Василий уже давно достал из сундука старенькую гармонь с оклеенными веселеньким ситцем мехами и вот уже в который раз начинал все одну и ту же песню:
Продолжения песни Василий не знал, а, может, и не было продолжения, может, сам сочинил нехитрые слова, потому что полны были они для него смысла и печали, и стояли за ними, не ведомые никому здесь, мечты и воспоминания.
Пропев куплет, он сбивался на мотивчик однообразный, заунывный, глядел в темное окно.
Полина первый раз видела его без шапки. Удивила прическа. Длинные, пегие и оттого незаметно седые волосы надо лбом поредели сильно, но странным поповским загривком дыбились над воротом косоворотки.
«Может, сектант, — гадала Полина, — тогда понятна благостность… да, да, наверное, сектант, и бабы знают это, потому и за мужчину не считают».
— Василий Иванович, прическа у вас интересная, — не сдержалась, сказала в короткой паузе, все-таки выпитая водочка давала себя знать.
Отвернулся от окна, улыбнулся широко, не стесняясь темных провалов во рту.
— Как у Эренбурга прическа у меня. Помнишь такого?
От удивления Полина только кивнула глупо.
— Я его статейки до сих пор храню. Очень они мне на фронте нравились. Сыграли свою роль и в начале и в конце. Когда пришли в логово, я немцев сначала сильно обижал, а потом перестал. Даже один раз на товарища своего рассердился.
Баба Вера покосилась, не переставая жевать, значит, слушала все-таки. Женщины перестали шептаться за спиной, сели ровно, и Надя положила Полине на плечо голову.
— Хотела бы я быть такой, как вы, — прошептала на ухо, — самостоятельной, и чтоб мужчины меня боялись, и чтоб больше их зарабатывать.
— А за что рассердился? — спросила баба Вера и оглядела стол, — не осталось ли еще чего из еды.
— Он с Земли Франца-Иосифа был.
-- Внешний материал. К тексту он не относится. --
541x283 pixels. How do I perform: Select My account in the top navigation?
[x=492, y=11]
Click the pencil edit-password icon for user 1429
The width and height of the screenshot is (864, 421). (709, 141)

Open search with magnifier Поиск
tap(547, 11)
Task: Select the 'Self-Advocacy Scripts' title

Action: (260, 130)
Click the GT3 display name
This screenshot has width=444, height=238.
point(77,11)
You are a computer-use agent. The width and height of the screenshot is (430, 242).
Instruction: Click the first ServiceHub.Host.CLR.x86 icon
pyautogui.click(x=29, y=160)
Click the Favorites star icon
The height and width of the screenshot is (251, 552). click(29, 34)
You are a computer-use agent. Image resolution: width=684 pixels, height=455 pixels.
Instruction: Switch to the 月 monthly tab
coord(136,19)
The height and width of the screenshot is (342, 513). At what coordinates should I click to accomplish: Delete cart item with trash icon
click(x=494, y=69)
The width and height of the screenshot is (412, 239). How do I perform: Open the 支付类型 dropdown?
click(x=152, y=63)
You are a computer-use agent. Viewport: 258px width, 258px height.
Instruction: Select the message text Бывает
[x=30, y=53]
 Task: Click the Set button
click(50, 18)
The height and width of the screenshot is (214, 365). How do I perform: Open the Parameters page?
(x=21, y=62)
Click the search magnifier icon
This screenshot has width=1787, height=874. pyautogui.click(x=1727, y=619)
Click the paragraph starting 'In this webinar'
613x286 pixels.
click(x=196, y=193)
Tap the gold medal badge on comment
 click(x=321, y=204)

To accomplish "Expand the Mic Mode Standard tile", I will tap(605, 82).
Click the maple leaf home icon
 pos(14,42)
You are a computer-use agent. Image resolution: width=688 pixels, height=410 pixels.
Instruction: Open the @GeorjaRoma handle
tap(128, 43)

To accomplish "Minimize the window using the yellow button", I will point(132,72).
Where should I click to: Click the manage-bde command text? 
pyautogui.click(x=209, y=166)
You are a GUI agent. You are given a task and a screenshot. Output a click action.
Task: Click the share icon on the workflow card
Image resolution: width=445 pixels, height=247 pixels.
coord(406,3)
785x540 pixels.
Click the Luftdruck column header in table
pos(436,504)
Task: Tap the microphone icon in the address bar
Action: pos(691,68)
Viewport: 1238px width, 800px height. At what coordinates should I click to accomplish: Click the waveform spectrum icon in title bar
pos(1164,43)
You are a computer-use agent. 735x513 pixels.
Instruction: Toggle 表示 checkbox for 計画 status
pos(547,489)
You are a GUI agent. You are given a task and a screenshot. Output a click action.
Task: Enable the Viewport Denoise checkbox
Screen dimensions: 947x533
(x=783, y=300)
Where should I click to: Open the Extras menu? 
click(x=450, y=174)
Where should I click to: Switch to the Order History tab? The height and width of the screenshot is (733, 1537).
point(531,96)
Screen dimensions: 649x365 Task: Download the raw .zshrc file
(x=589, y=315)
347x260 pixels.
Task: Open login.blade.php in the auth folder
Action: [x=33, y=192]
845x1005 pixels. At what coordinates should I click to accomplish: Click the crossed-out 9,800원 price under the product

Есть такая земля на Севере.
— Не русская, что ли?
— Русская, только далекая. Ну вот, разгорячились мы в городе одном, да так сильно, что на танке во двор въехали. Цветы там всякие, клумбы примяли. Немка из коттеджа выскочила с дитем грудным, носит его туда-сюда, мечется, значит. А мы голодные, жуть! Вылезли, я ее спросить хочу насчет еды, а Витька цыплят увидел, желтых еще. Схватил одного и съел. Немка аж затряслась от страха, думает, что и ее, значит, можем с дитем. Я Витьке ору: «Не трогай цыплят!», а он второго. Рассердился я тогда страшно. Эренбург ведь сказал: матерей с дитями не обижать и коров дойных. А он живность ест, как дикарь. Кричал на него, хоть лучший он мне друг был. А он удивился, говорит: «Что такого? У нас, говорит, на Земле Франца-Иосифа птиц едят».